Wesley is mentioned in articles about local baseball, Willam Boys’ Central Committee, the Sons of Temperance, and the 1897 Canadian Sessional Papers, speaking on the sleepiness of springtime Black Bass in Lake Simcoe. Mr. King left the paper within a few years and has the distinction of being the longest-serving chief of police in Barrie, holding the post from 1888 to 1923. Wesley is listed as the main proprietor from 1880 until 1905, when he was joined by Thompson Crew.

Thompson was born in 1868, the son of previous owner Daniel, and ran the paper with Wesley until his retirement in the November 4th, 1909 issue. Thompson would run the paper until July 1, 1917, when he was appointed Postmaster of Barrie. He married Mary Wilkinson at an unknown date, and died in 1943.

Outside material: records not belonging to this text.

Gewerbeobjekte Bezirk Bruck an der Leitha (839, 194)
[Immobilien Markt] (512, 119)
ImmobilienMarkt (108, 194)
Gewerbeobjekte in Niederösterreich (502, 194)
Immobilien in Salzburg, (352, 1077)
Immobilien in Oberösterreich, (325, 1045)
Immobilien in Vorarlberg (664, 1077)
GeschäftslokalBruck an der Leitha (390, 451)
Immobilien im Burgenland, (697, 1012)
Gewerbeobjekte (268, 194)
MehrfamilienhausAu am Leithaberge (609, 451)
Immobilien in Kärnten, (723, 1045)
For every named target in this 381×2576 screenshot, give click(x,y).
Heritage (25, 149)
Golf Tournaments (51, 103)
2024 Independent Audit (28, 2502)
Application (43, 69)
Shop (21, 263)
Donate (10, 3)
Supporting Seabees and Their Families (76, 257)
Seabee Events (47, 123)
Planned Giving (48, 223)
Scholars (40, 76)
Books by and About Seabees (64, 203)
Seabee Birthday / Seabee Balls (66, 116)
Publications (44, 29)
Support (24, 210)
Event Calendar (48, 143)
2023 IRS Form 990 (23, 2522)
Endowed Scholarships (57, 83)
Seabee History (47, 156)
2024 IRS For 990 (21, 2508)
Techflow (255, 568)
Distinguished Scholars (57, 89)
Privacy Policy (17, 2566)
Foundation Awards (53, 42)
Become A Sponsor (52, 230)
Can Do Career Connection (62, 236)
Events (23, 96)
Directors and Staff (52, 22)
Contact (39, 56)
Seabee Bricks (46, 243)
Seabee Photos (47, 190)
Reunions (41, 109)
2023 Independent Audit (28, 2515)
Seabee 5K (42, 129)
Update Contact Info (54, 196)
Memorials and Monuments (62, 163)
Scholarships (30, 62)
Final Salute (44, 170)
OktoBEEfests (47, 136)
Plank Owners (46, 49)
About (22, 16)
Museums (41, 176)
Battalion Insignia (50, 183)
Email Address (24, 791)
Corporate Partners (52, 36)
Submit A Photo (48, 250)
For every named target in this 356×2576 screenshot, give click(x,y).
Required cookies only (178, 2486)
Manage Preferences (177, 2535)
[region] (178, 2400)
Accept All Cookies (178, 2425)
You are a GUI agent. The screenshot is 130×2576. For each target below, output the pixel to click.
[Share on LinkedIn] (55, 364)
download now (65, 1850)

The paper was next owned by James Baldwin Bryant, who also served as managing editor, starting on February 28, 1918. H. J. Cave was also a publisher during this period. Prior to his position at the Stouffville Tribune, A. V. Nolan was a publisher, and was joined by S. Stewart McKenzie, who left to publish the Bradford Witness. McKenzie was replaced by Malcolm D. Morrison (1876 -1956). After Nolan left in July 1921, Morrison assumed sole control until selling the paper in August 1938. Editors of the paper during the 20th century included Claude Sanagan, A. C. Batten, both of Toronto, and T. W. Torrance, later editor of the Chatham Planet. The new owners were Stanley R. Pitts and H. M. Davies, who would run the paper until its purchase by the Examiner, the Advance's final issue published in March 1940. The Barrie Advance reopened shop in October 1987 on Patterson Road, publishing today under Metroland Media Group with Dana Robbins as publisher.

The newspaper was founded in 1987 by Metroland Media Group. Shortly after publishing its first issue, the Advance purchased the former Barrie Banner, a community newspaper with more than 20-years history in the Barrie area. The Advance changed its name to the Banner Advance, shortly after the purchase, to incorporate the two newspapers, later evolving into the Barrie Advance as it is named today.

==Present day==

The Barrie Advance serves as head office for the Metroland Media Group Simcoe County Division, which includes the Alliston Herald/Courier, Collingwood Connection, Midland Mirror and Orillia Today newspapers.